I’ll begin with a surprise. I was crossing a wooded area and looked down to see an orchid. But it turned out to be our only non-native orchid, the helleborine.

Thanks to the dense, competitive meadows and prairies I have, so far, found only one common mullein plant on the preserve.

Chickory can tolerate some shade, and so has done better.

Thanks to the former residents of the friary, Mayslake has to be the oregano capital of the Forest Preserve District of DuPage County.

Not only is there a huge patch of this herb in the old friary garden, outliers have spread as far as the meadow west of the off-leash dog area. Last winter I wrote about the interesting dispersal mechanism for Queen Anne’s lace . Here it is in bloom.

So far there have been two sow thistle species flowering at Mayslake, the common sow thistle

and spiny sow thistle.

Vying for the honor of most beautiful tiny flower is the Deptford pink, relative of carnations.
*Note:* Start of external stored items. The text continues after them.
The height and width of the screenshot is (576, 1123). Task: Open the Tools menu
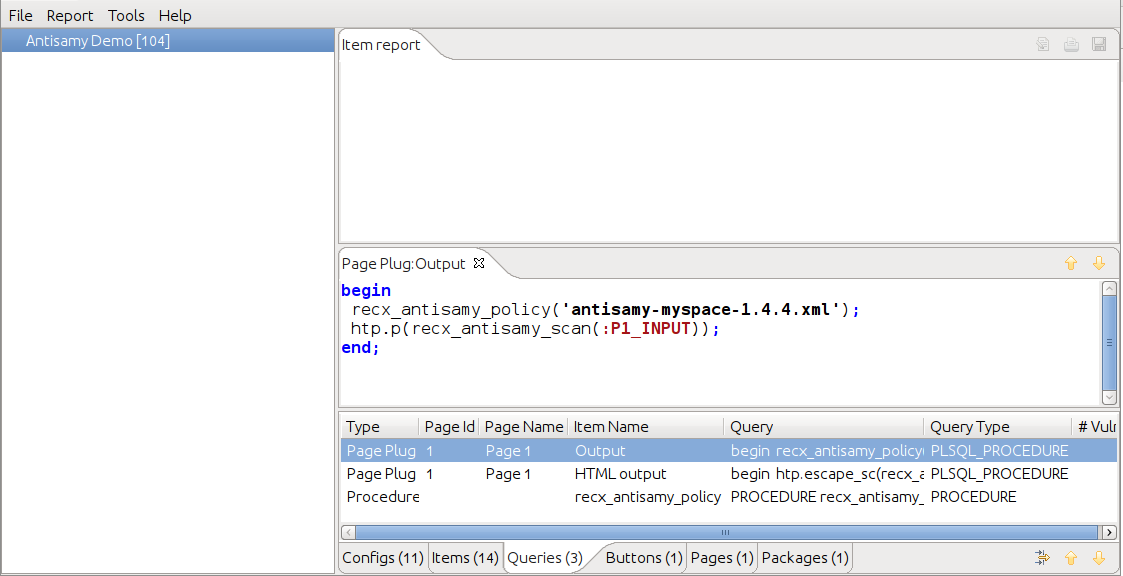pyautogui.click(x=126, y=15)
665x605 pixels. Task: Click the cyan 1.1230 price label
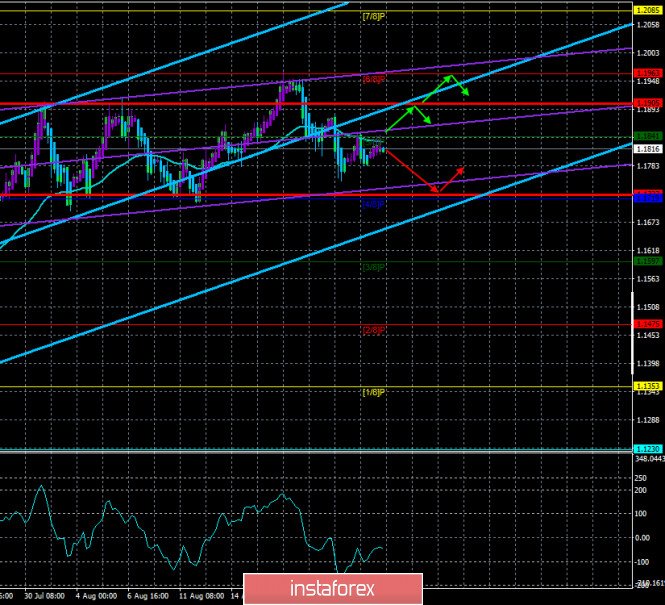click(648, 449)
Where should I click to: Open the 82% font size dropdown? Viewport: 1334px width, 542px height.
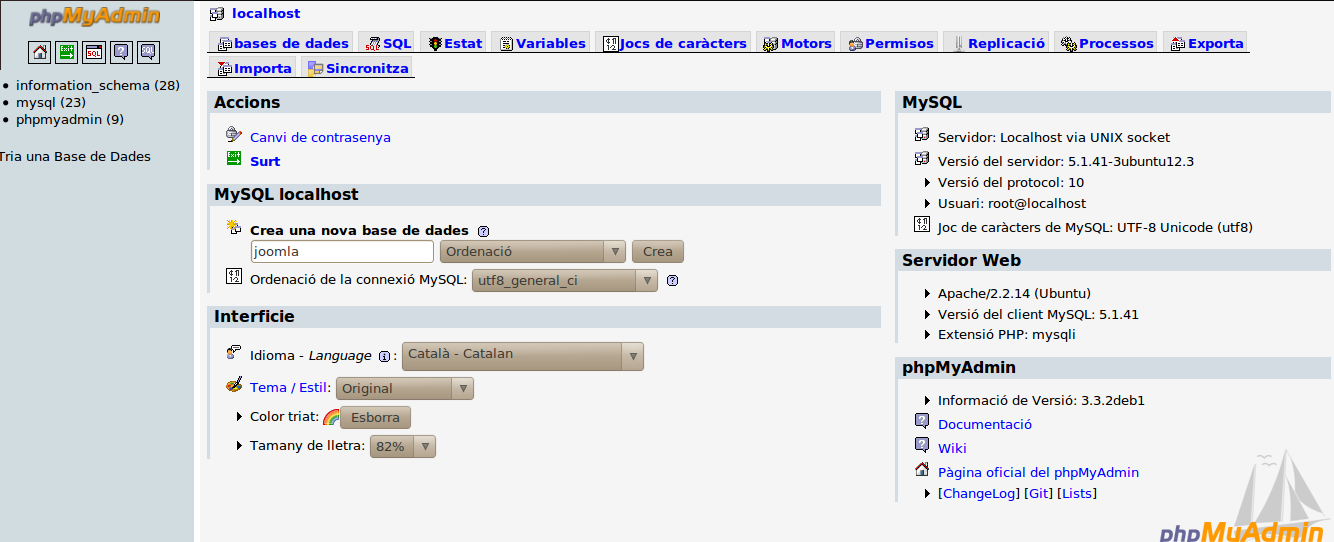click(x=402, y=446)
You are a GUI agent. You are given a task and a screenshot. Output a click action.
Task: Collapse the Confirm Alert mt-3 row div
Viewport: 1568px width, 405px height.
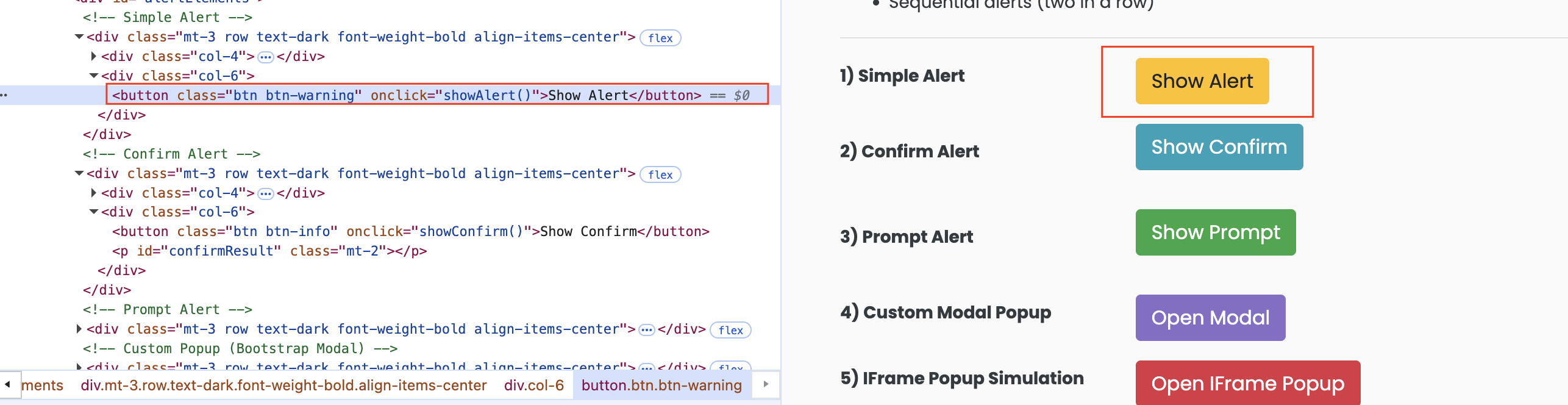79,173
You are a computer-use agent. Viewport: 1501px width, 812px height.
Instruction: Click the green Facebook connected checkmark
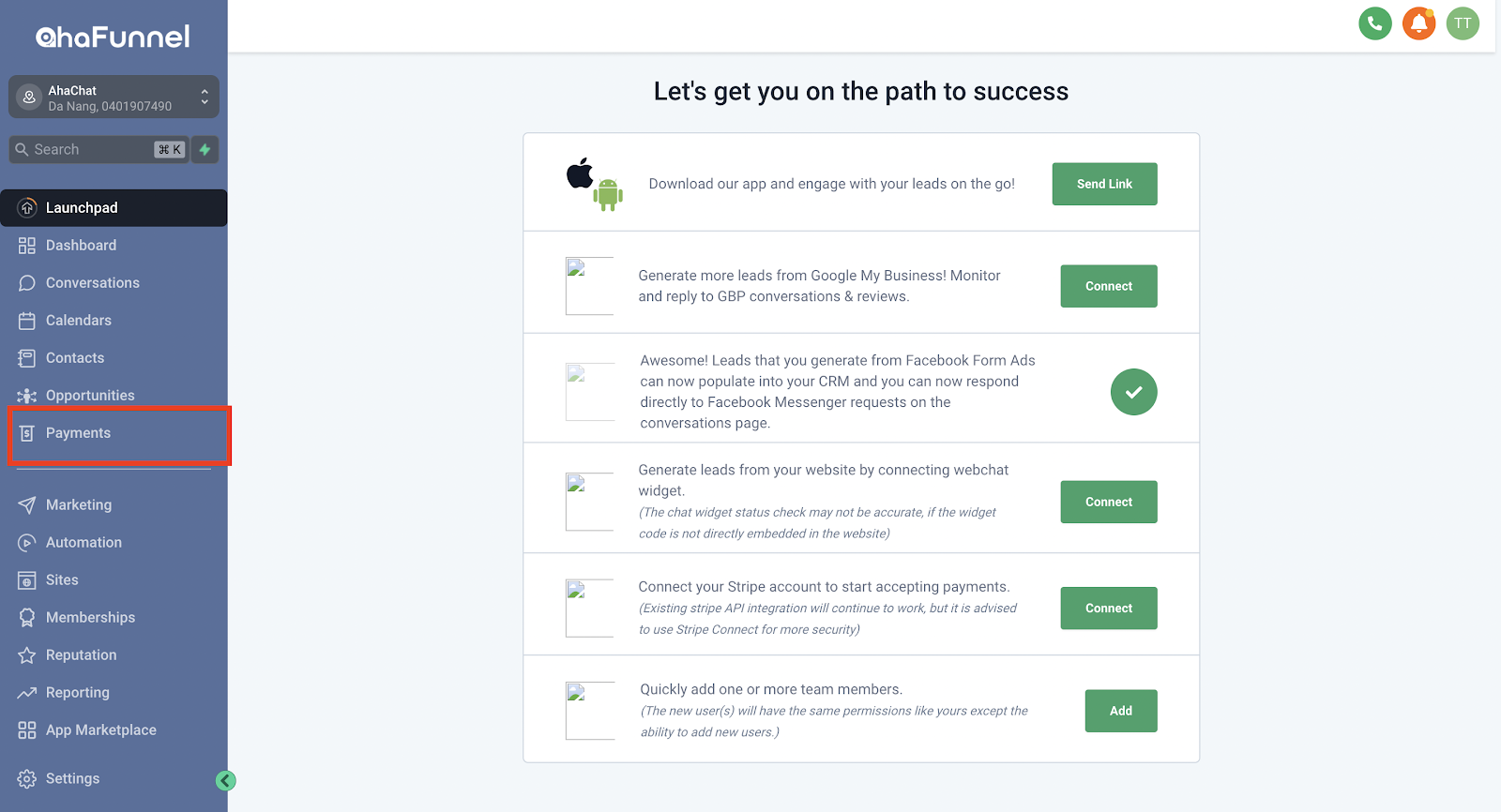click(1133, 392)
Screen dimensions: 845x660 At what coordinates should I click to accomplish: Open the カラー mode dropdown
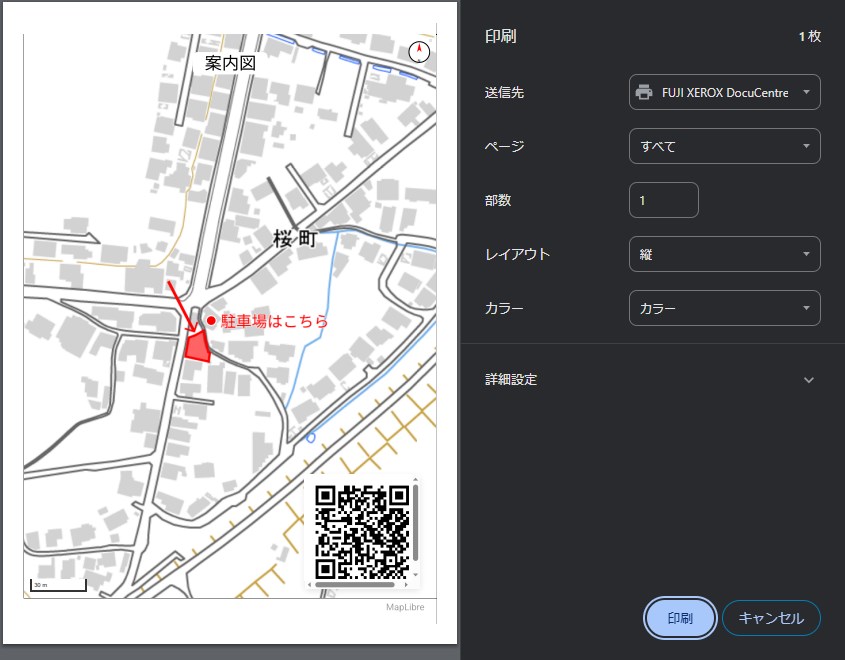(x=724, y=308)
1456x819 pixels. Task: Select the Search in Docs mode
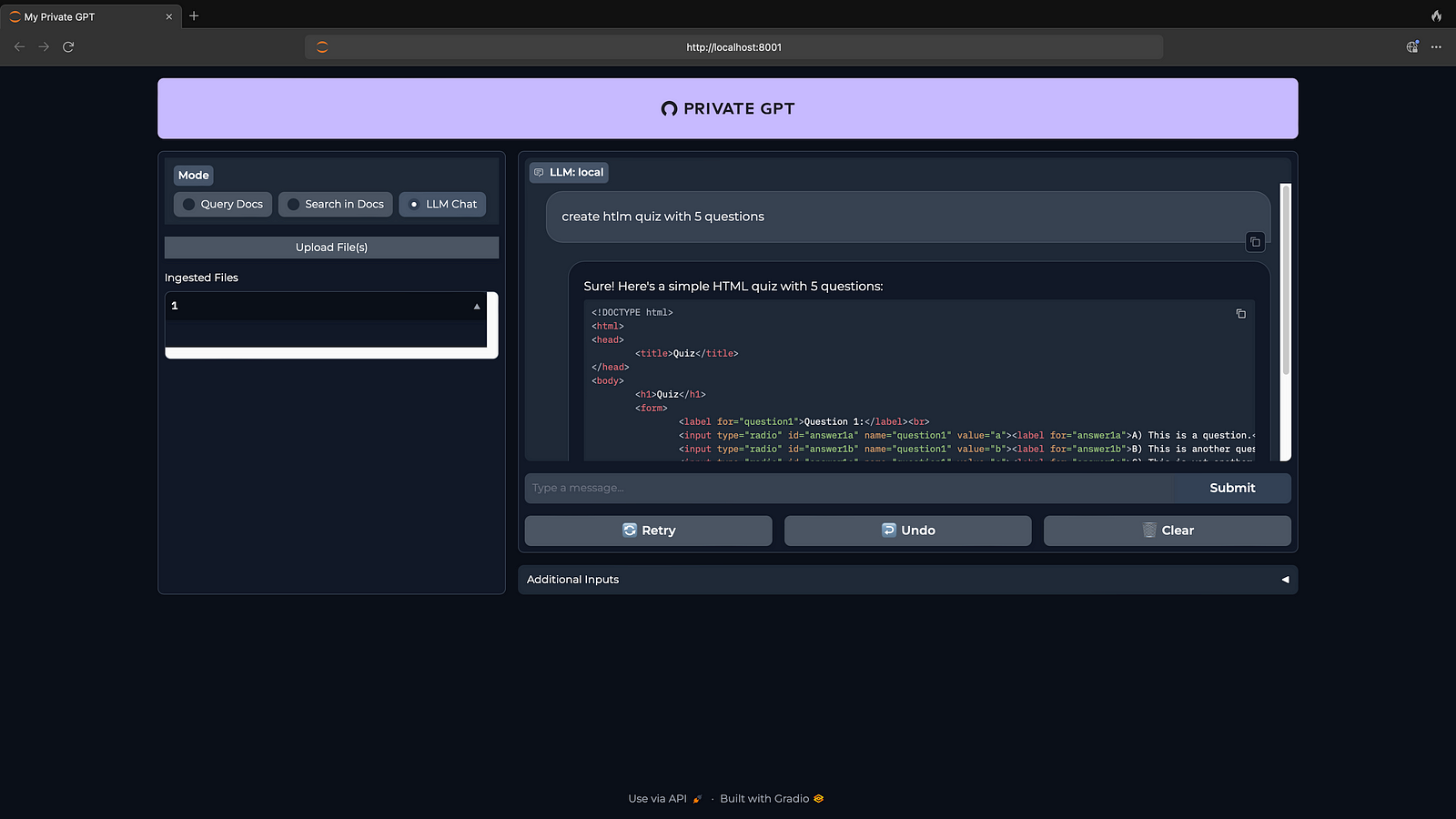click(x=336, y=205)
The white sweet clover now is blooming abundantly, starting well after its yellow-flowered relative.

Common milkweed, weedy in its life history strategy but a native species, has been a bumblebee and butterfly magnet.

Another native, famed food of pop music’s “Poke Salad Annie,” is the pokeweed.

Once it’s this big, though, it’s poisonous. I’ll finish with a real undesirable, which I have been finding scattered around the preserve’s northern meadows.

Purple loosestrife can become a serious problem in wetlands.